4) No toxic by-products are produced during the treatment process of the present invention. The electrons, free radicals, etc. generated during the low-temperature plasma treatment process will not cause secondary pollution to the environment. The treatment method is harmless to the environment and has environmental benefits.

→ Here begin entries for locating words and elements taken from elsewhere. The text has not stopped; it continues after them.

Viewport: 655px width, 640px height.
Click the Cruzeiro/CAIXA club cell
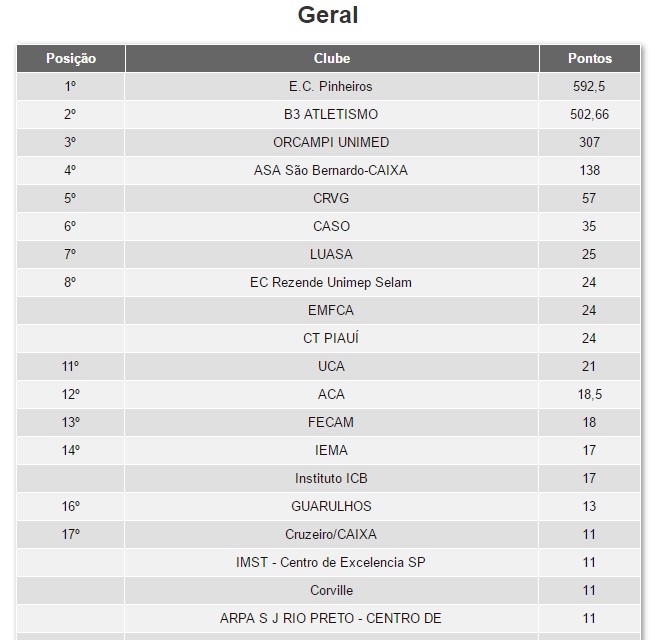[331, 535]
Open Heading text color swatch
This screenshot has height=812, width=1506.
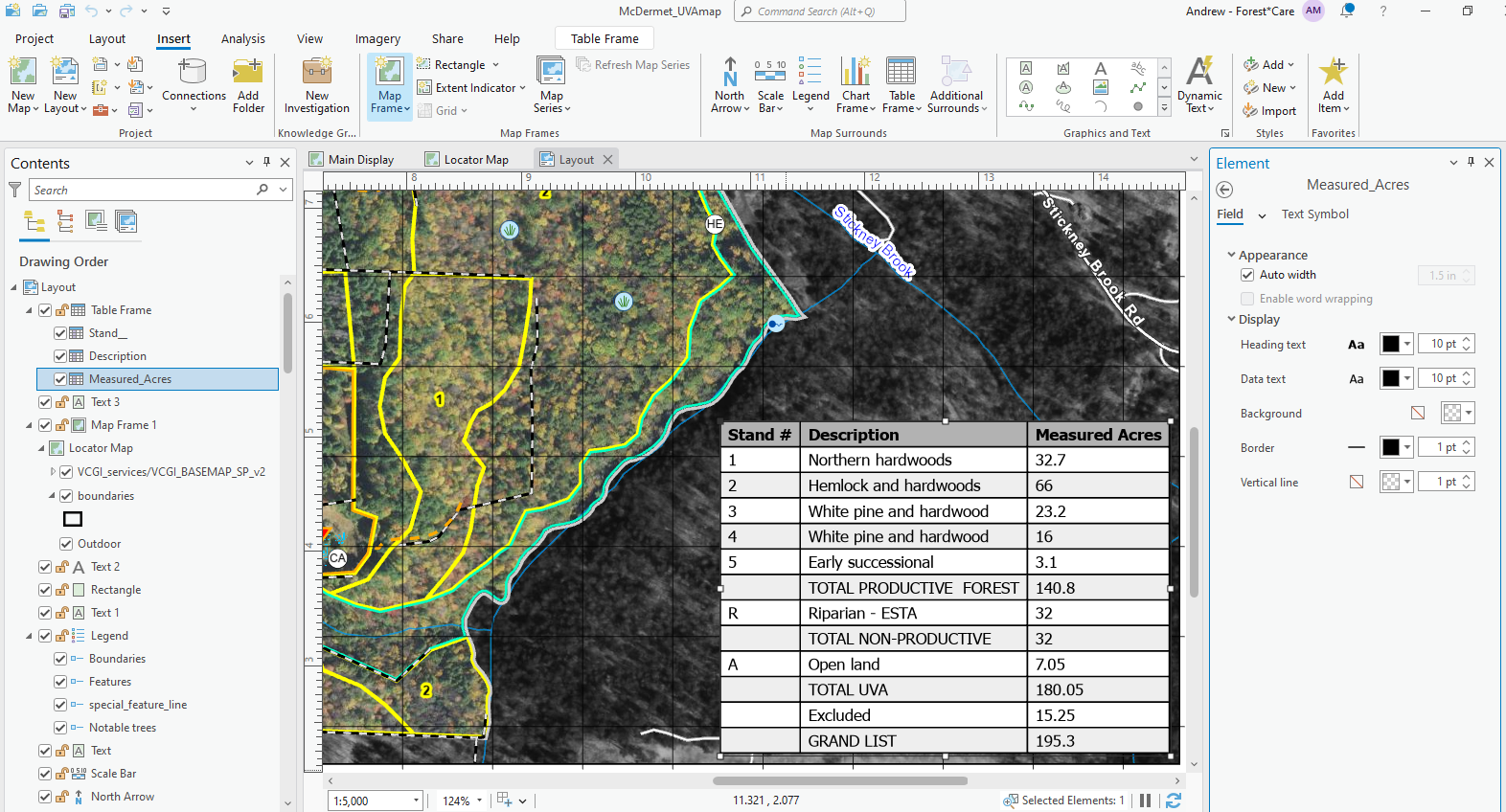point(1390,345)
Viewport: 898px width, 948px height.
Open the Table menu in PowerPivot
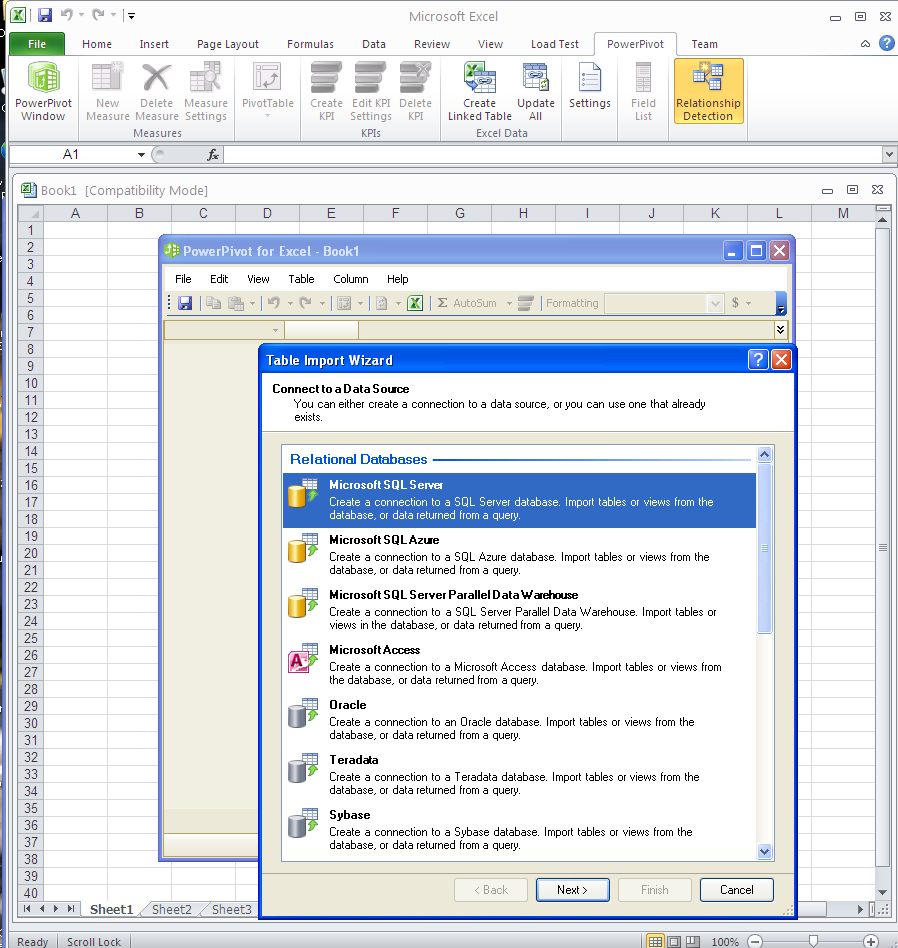(301, 279)
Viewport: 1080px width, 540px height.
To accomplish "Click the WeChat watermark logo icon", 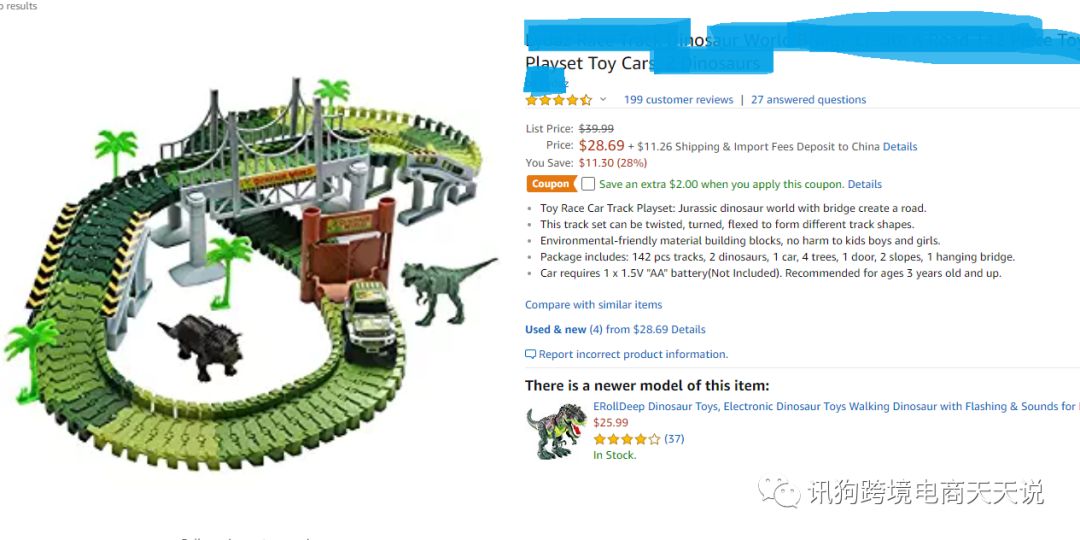I will pyautogui.click(x=779, y=492).
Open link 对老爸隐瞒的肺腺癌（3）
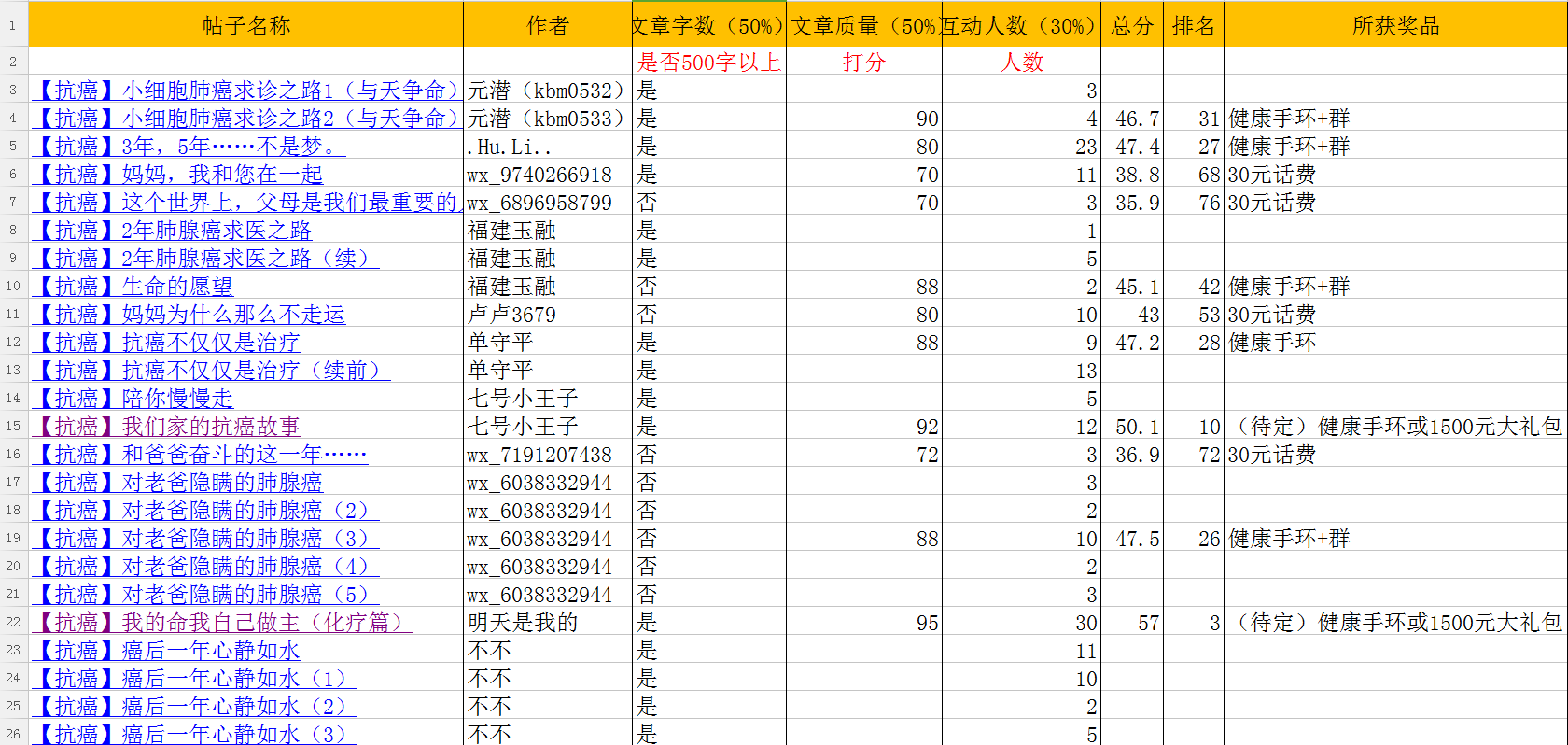1568x745 pixels. [x=205, y=539]
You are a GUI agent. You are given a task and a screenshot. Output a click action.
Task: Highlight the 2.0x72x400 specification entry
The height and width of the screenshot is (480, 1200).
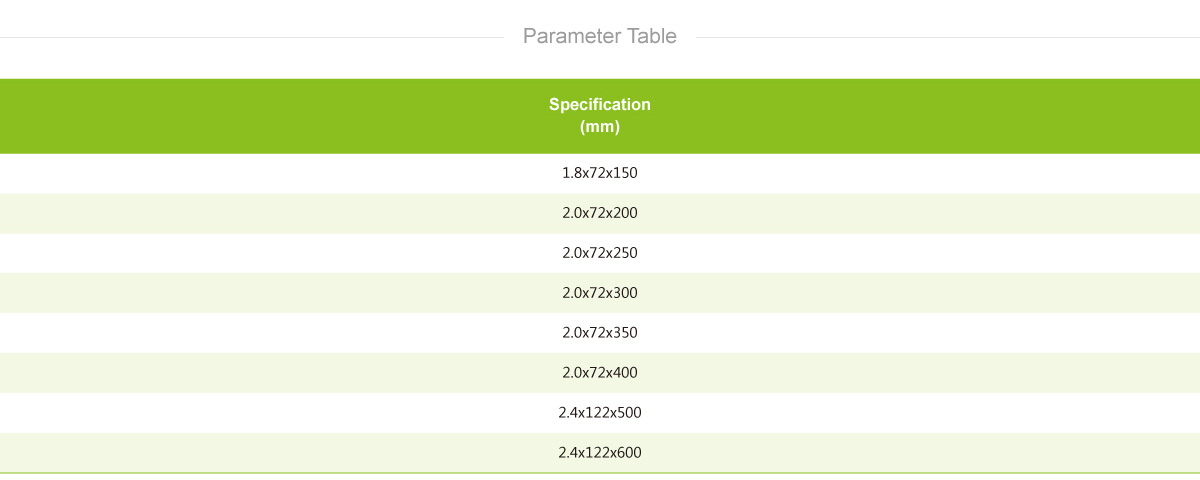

Although the present invention has been illustrated and described in terms of preferred embodiments, those skilled in the art will understand that various changes and modifications can be made to the present invention as long as it does not exceed the scope defined by the claims of the present invention.

Claims (10)

1. The application of plasma coupling peroxyacetic acid in removing heavy metal pollutants in sludge.

2. The use according to claim 1, wherein the heavy metal contaminant is chromium or lead.

3. The use according to claim 1, wherein the heavy metal contaminants are chromium and lead.

4. Use according to claim 1, 2 or 3, characterized in that the sludge is of a secondary sedimentation tank of a municipal sewage treatment plant, the sludge having a TS value of 3-20 g/L.

5. The use according to claim 4, wherein the concentration of peracetic acid in the sludge is 5-100 mg/gVSS; the plasma is treated with an atmospheric pressure jet type low temperature plasma.

6. The use according to claim 5, wherein the discharge current of the plasma is 1-4A.

7. The use according to claim 6, wherein the plasma treatment time is 1 to 30 minutes.

8. The use according to claim 5, characterized by the steps of:

(1) Adding peracetic acid into sludge containing heavy metal pollutants to obtain sludge containing peracetic acid;

(2) Carrying out plasma treatment on the sludge containing the peracetic acid obtained in the step (1);

(3) And separating mud from water to obtain treated sludge.

9. The use according to claim 8, wherein the sludge is stirred at the same time as the plasma treatment in step (2).

10. The use according to claim 9, wherein in step (2) the sludge is stirred with a magnetic stirrer.